A recent report by the International Energy Agency projected that energy demand is likely to fall 6 percent in 2020 — seven times the decline after the global financial crisis in 2008. The unprecedented decline is equivalent to all the energy demand of India, the world’s third-largest energy consumer.

That lack of demand has hit the energy industry hard.


Until March, the solar industry was expanding, employing 250,000 workers and expecting to hire another 50,000 this year, according to the Solar Energy Industries Association, a trade group based in Washington, D.C. The group had projected that some $25 billion would be spent this year on installing nearly 20 gigawatts of electricity, enough to power more than two million homes.

“In February, I would have told you 2020 was on track to be our biggest year on record,” said Abigail Ross Hopper, president of the association, which has had to furlough 16 percent of its staff. “That outlook has changed dramatically.”

In the past two months, the solar industry has lost about 65,000 jobs, and is likely to lose more in coming months, reducing the overall number of workers by nearly 40 percent. Despite a strong first quarter, they expect new solar installations will decline by about a third from projections.

In Massachusetts, which ranks eighth in the nation with nearly 2,800 megawatts of solar power installed, the losses to the industry have been steep.

More than half of the 8,200 people employed in the field have lost their jobs since March, one of the highest tolls in the country, the report found. The state is also likely to lose about two-thirds of the solar projects that companies planned to install this year.

With important tax credits phasing out or becoming less lucrative, the fallout could be greater. “I have some concern our forecasts are optimistic,” Ross Hopper said.


The wind industry is facing similar pressures. Nationally, companies expect to lose an estimated 35,000 jobs this year, with projects amounting to about 25 gigawatts of power at risk of being cancelled or postponed, according to the American Wind Energy Association, another industry trade group in Washington, D.C.

It’s unclear how many wind jobs and projects are in jeopardy in Massachusetts.

The wind energy industry, too, is asking lawmakers to extend tax incentives that many developers could lose if their projects are delayed.

“The COVID-19 pandemic is harming the wind industry’s ability to build the wind farms envisioned by congressional legislation,” said Tom Kiernan, the association’s CEO.

Environmental advocates in Massachusetts worry that the downturn might jeopardize the state’s ambitious goals of reducing carbon emissions.

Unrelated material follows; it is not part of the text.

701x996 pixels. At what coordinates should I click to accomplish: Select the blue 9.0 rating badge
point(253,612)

Last month, amid the pandemic, Governor Charlie Baker announced a legally binding target of reducing the state’s net emissions to zero by 2050. The state plans to cut emissions by at least 85 percent, with the rest offset by the amount absorbed by trees, wetlands, and other so-called carbon sinks.

Those reductions will require extensive amounts of renewable energy.

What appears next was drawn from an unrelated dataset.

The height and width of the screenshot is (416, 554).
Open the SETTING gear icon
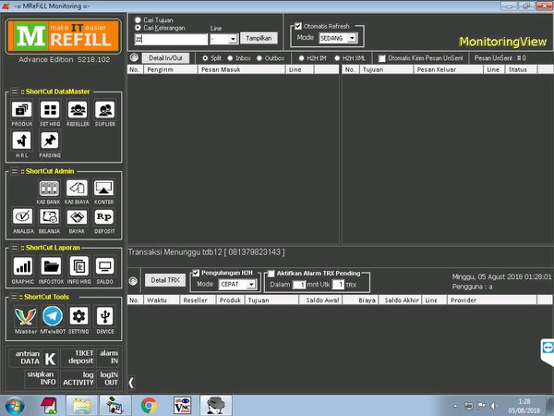(78, 316)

“The loss of these jobs today is a significant blow to not only those who have lost their income, but to the Commonwealth’s clean energy goals,” said Jack Clarke, director of public policy at Mass Audubon.

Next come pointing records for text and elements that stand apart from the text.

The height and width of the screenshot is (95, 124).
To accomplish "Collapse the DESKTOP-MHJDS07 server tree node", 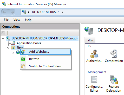I will coord(3,38).
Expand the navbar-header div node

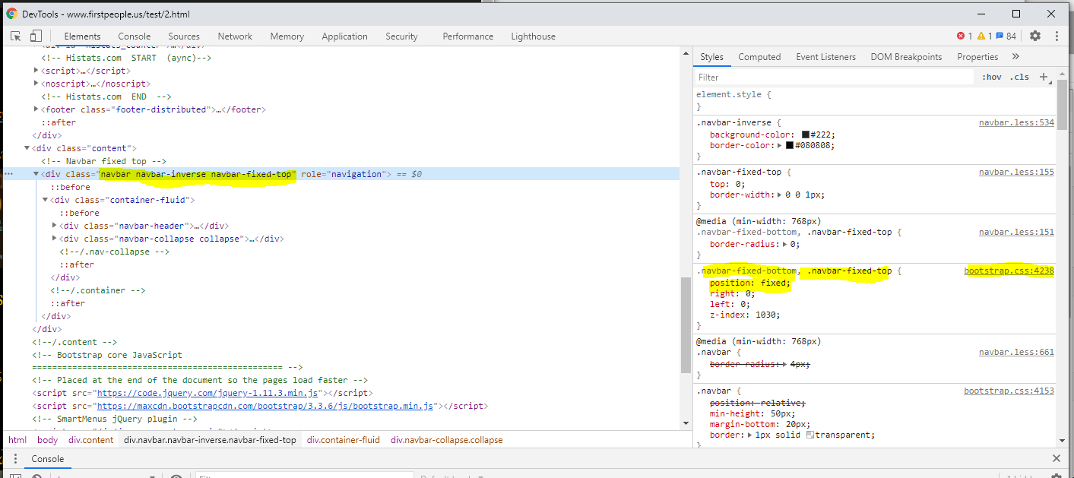(54, 226)
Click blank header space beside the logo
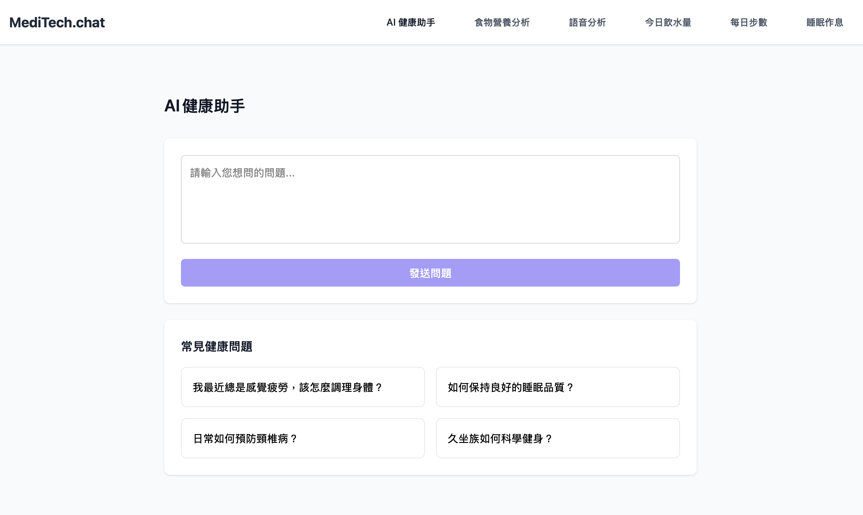The image size is (863, 515). [243, 23]
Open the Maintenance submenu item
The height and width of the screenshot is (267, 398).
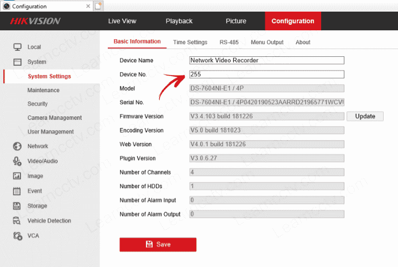pyautogui.click(x=43, y=90)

Bradley Campbell, president of the Conservation Law Foundation, noted that renewable energy has now surpassed coal as a source of energy in the United States.


“As public officials at every level consider needs for COVID relief and recovery, this sector should be both an economic and environmental priority,” he said.

State environmental officials did not respond to requests for comment.

Peter Rothstein, president of the Northeast Clean Energy Council trade group, said the losses go beyond wind and solar. Many workers who install insulation and low-energy lighting, or manufacture energy-efficient products, have seen their jobs vanish.

The immediate economic pain, however, shouldn’t obscure the long-term consequences, he said.

“Bringing clean energy back to work is a critical priority for the economy and the environment,” Rothstein said. “We need a road map to get back on track.”